◆ What to work on: Please retype all of the material below line for line, changing nothing.

◆ Record excerpts:
────────────────────────────────────────
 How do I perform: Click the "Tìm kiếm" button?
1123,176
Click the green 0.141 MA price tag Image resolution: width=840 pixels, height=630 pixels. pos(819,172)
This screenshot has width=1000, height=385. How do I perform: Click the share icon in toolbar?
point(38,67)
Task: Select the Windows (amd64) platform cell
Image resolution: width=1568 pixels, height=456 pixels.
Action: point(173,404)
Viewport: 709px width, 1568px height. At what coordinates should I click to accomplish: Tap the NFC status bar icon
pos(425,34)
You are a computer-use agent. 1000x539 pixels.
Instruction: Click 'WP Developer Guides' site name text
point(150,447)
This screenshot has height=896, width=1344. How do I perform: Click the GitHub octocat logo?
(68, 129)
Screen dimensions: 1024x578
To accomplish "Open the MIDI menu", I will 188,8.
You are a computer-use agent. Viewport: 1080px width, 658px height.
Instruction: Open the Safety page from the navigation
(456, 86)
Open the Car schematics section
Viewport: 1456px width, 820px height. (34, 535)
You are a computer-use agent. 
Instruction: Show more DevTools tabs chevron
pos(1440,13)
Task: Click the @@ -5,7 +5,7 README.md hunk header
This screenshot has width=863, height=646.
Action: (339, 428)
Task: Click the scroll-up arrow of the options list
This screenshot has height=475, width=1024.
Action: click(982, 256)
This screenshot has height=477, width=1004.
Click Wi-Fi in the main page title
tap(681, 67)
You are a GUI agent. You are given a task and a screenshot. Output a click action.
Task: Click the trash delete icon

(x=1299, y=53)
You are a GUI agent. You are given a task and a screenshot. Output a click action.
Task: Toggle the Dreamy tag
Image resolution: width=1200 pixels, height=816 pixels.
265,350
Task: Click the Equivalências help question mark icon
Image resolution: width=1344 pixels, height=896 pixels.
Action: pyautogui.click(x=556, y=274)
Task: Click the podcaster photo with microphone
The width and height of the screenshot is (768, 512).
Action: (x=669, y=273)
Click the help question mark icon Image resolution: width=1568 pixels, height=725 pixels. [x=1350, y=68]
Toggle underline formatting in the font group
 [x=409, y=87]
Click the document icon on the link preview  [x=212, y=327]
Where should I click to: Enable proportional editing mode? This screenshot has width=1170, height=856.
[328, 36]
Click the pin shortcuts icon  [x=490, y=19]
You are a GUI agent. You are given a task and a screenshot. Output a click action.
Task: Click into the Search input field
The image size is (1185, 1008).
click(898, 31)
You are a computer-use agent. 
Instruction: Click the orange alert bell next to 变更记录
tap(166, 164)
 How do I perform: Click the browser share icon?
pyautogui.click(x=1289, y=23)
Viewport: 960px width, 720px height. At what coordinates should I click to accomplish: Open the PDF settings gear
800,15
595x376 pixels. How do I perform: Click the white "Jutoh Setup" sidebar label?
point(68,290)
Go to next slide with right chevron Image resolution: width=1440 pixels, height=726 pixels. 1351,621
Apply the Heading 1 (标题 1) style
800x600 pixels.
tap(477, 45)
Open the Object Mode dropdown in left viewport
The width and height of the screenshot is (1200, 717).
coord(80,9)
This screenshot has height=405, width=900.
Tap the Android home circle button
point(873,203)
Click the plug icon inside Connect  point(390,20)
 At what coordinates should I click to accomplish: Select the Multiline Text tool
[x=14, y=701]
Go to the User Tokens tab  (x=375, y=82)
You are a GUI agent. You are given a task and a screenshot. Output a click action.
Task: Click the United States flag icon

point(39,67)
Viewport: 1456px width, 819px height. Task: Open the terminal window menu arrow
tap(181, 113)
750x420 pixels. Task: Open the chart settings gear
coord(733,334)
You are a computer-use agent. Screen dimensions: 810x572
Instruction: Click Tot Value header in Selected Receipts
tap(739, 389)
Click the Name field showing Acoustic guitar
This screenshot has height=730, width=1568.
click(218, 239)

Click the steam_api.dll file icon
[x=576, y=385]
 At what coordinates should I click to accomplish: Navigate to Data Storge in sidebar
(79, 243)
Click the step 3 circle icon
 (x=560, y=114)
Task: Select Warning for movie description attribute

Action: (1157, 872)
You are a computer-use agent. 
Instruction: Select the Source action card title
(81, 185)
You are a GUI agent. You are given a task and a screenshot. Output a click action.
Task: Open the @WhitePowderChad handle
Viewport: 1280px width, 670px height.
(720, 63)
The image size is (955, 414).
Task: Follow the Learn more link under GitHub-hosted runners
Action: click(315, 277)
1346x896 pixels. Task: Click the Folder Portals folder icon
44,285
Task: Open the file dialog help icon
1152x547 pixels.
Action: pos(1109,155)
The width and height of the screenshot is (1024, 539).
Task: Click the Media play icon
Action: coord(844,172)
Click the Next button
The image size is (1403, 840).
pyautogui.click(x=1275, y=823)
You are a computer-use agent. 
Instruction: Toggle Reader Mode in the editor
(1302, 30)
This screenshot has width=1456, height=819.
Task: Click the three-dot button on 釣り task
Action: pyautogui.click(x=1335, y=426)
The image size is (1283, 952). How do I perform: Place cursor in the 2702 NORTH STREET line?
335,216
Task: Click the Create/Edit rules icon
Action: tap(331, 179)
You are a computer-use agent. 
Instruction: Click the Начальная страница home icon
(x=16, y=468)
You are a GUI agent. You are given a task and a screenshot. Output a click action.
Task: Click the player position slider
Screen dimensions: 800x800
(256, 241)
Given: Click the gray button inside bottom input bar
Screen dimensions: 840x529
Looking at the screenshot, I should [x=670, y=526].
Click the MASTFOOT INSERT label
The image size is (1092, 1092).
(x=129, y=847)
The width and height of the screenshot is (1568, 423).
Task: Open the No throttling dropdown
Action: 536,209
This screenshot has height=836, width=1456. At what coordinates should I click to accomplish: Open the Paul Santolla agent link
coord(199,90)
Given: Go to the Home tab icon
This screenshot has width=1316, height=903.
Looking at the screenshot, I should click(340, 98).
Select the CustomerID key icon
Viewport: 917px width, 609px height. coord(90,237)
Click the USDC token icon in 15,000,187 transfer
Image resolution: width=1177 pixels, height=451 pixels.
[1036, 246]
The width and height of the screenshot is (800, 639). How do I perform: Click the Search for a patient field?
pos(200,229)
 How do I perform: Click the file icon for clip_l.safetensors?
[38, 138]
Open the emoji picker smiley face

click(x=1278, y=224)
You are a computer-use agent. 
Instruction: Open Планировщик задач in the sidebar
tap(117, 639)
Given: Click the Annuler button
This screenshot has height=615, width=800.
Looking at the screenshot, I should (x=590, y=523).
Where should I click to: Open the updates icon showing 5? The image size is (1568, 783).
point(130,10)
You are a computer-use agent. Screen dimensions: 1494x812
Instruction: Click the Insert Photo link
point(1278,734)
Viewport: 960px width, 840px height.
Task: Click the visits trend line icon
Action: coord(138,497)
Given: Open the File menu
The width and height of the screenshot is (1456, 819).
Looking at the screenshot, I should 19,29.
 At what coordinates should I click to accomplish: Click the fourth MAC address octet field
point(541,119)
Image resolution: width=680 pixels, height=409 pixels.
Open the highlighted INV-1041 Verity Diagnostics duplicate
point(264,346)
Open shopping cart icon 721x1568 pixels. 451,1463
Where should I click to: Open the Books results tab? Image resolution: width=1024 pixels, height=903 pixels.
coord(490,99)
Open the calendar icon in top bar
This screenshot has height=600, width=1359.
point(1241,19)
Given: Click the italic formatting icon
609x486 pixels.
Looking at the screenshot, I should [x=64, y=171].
────────────────────────────────────────
◆ Final result:
 How do I perform: Click the "Tìm kiếm" button?
1123,176
Click the green 0.141 MA price tag Image resolution: width=840 pixels, height=630 pixels. pos(819,172)
This screenshot has width=1000, height=385. How do I perform: Click the share icon in toolbar?
point(38,67)
Task: Select the Windows (amd64) platform cell
Image resolution: width=1568 pixels, height=456 pixels.
Action: point(173,404)
Viewport: 709px width, 1568px height. At what coordinates should I click to accomplish: Tap the NFC status bar icon
pos(425,34)
You are a computer-use agent. 1000x539 pixels.
Instruction: Click 'WP Developer Guides' site name text
point(150,447)
This screenshot has height=896, width=1344. How do I perform: Click the GitHub octocat logo?
(68, 129)
Screen dimensions: 1024x578
To accomplish "Open the MIDI menu", I will 188,8.
You are a computer-use agent. Viewport: 1080px width, 658px height.
Instruction: Open the Safety page from the navigation
(456, 86)
Open the Car schematics section
Viewport: 1456px width, 820px height. (34, 535)
You are a computer-use agent. 
Instruction: Show more DevTools tabs chevron
pos(1440,13)
Task: Click the @@ -5,7 +5,7 README.md hunk header
This screenshot has width=863, height=646.
Action: (339, 428)
Task: Click the scroll-up arrow of the options list
This screenshot has height=475, width=1024.
Action: click(982, 256)
This screenshot has height=477, width=1004.
Click Wi-Fi in the main page title
tap(681, 67)
You are a GUI agent. You are given a task and a screenshot. Output a click action.
Task: Click the trash delete icon

(x=1299, y=53)
You are a GUI agent. You are given a task and a screenshot. Output a click action.
Task: Toggle the Dreamy tag
Image resolution: width=1200 pixels, height=816 pixels.
265,350
Task: Click the Equivalências help question mark icon
Image resolution: width=1344 pixels, height=896 pixels.
Action: pyautogui.click(x=556, y=274)
Task: Click the podcaster photo with microphone
The width and height of the screenshot is (768, 512).
Action: (x=669, y=273)
Click the help question mark icon Image resolution: width=1568 pixels, height=725 pixels. [x=1350, y=68]
Toggle underline formatting in the font group
 [x=409, y=87]
Click the document icon on the link preview  [x=212, y=327]
Where should I click to: Enable proportional editing mode? This screenshot has width=1170, height=856.
[328, 36]
Click the pin shortcuts icon  [x=490, y=19]
You are a GUI agent. You are given a task and a screenshot. Output a click action.
Task: Click into the Search input field
The image size is (1185, 1008).
click(898, 31)
You are a computer-use agent. 
Instruction: Click the orange alert bell next to 变更记录
tap(166, 164)
 How do I perform: Click the browser share icon?
pyautogui.click(x=1289, y=23)
Viewport: 960px width, 720px height. At what coordinates should I click to accomplish: Open the PDF settings gear
800,15
595x376 pixels. How do I perform: Click the white "Jutoh Setup" sidebar label?
point(68,290)
Go to next slide with right chevron Image resolution: width=1440 pixels, height=726 pixels. 1351,621
Apply the Heading 1 (标题 1) style
800x600 pixels.
tap(477, 45)
Open the Object Mode dropdown in left viewport
The width and height of the screenshot is (1200, 717).
coord(80,9)
This screenshot has height=405, width=900.
Tap the Android home circle button
point(873,203)
Click the plug icon inside Connect  point(390,20)
 At what coordinates should I click to accomplish: Select the Multiline Text tool
[x=14, y=701]
Go to the User Tokens tab  (x=375, y=82)
You are a GUI agent. You are given a task and a screenshot. Output a click action.
Task: Click the United States flag icon

point(39,67)
Viewport: 1456px width, 819px height. Task: Open the terminal window menu arrow
tap(181, 113)
750x420 pixels. Task: Open the chart settings gear
coord(733,334)
You are a computer-use agent. Screen dimensions: 810x572
Instruction: Click Tot Value header in Selected Receipts
tap(739, 389)
Click the Name field showing Acoustic guitar
This screenshot has height=730, width=1568.
click(218, 239)

Click the steam_api.dll file icon
[x=576, y=385]
 At what coordinates should I click to accomplish: Navigate to Data Storge in sidebar
(79, 243)
Click the step 3 circle icon
 (x=560, y=114)
Task: Select Warning for movie description attribute

Action: (1157, 872)
You are a computer-use agent. 
Instruction: Select the Source action card title
(81, 185)
You are a GUI agent. You are given a task and a screenshot. Output a click action.
Task: Open the @WhitePowderChad handle
Viewport: 1280px width, 670px height.
(720, 63)
The image size is (955, 414).
Task: Follow the Learn more link under GitHub-hosted runners
Action: click(315, 277)
1346x896 pixels. Task: Click the Folder Portals folder icon
44,285
Task: Open the file dialog help icon
1152x547 pixels.
Action: pos(1109,155)
The width and height of the screenshot is (1024, 539).
Task: Click the Media play icon
Action: coord(844,172)
Click the Next button
The image size is (1403, 840).
pyautogui.click(x=1275, y=823)
You are a computer-use agent. 
Instruction: Toggle Reader Mode in the editor
(1302, 30)
This screenshot has width=1456, height=819.
Task: Click the three-dot button on 釣り task
Action: pyautogui.click(x=1335, y=426)
The image size is (1283, 952). How do I perform: Place cursor in the 2702 NORTH STREET line?
335,216
Task: Click the Create/Edit rules icon
Action: tap(331, 179)
You are a computer-use agent. 
Instruction: Click the Начальная страница home icon
(x=16, y=468)
You are a GUI agent. You are given a task and a screenshot. Output a click action.
Task: Click the player position slider
Screen dimensions: 800x800
(256, 241)
Given: Click the gray button inside bottom input bar
Screen dimensions: 840x529
Looking at the screenshot, I should [x=670, y=526].
Click the MASTFOOT INSERT label
The image size is (1092, 1092).
(x=129, y=847)
The width and height of the screenshot is (1568, 423).
Task: Open the No throttling dropdown
Action: 536,209
This screenshot has height=836, width=1456. At what coordinates should I click to accomplish: Open the Paul Santolla agent link
coord(199,90)
Given: Go to the Home tab icon
This screenshot has width=1316, height=903.
Looking at the screenshot, I should click(340, 98).
Select the CustomerID key icon
Viewport: 917px width, 609px height. coord(90,237)
Click the USDC token icon in 15,000,187 transfer
Image resolution: width=1177 pixels, height=451 pixels.
[1036, 246]
The width and height of the screenshot is (800, 639). How do I perform: Click the Search for a patient field?
pos(200,229)
 How do I perform: Click the file icon for clip_l.safetensors?
[38, 138]
Open the emoji picker smiley face

click(x=1278, y=224)
You are a computer-use agent. 
Instruction: Open Планировщик задач in the sidebar
tap(117, 639)
Given: Click the Annuler button
This screenshot has height=615, width=800.
Looking at the screenshot, I should (x=590, y=523).
Where should I click to: Open the updates icon showing 5? The image size is (1568, 783).
point(130,10)
You are a computer-use agent. Screen dimensions: 1494x812
Instruction: Click the Insert Photo link
point(1278,734)
Viewport: 960px width, 840px height.
Task: Click the visits trend line icon
Action: coord(138,497)
Given: Open the File menu
The width and height of the screenshot is (1456, 819).
Looking at the screenshot, I should 19,29.
 At what coordinates should I click to accomplish: Click the fourth MAC address octet field
point(541,119)
Image resolution: width=680 pixels, height=409 pixels.
Open the highlighted INV-1041 Verity Diagnostics duplicate
point(264,346)
Open shopping cart icon 721x1568 pixels. 451,1463
Where should I click to: Open the Books results tab? Image resolution: width=1024 pixels, height=903 pixels.
coord(490,99)
Open the calendar icon in top bar
This screenshot has height=600, width=1359.
point(1241,19)
Given: Click the italic formatting icon
609x486 pixels.
Looking at the screenshot, I should [x=64, y=171].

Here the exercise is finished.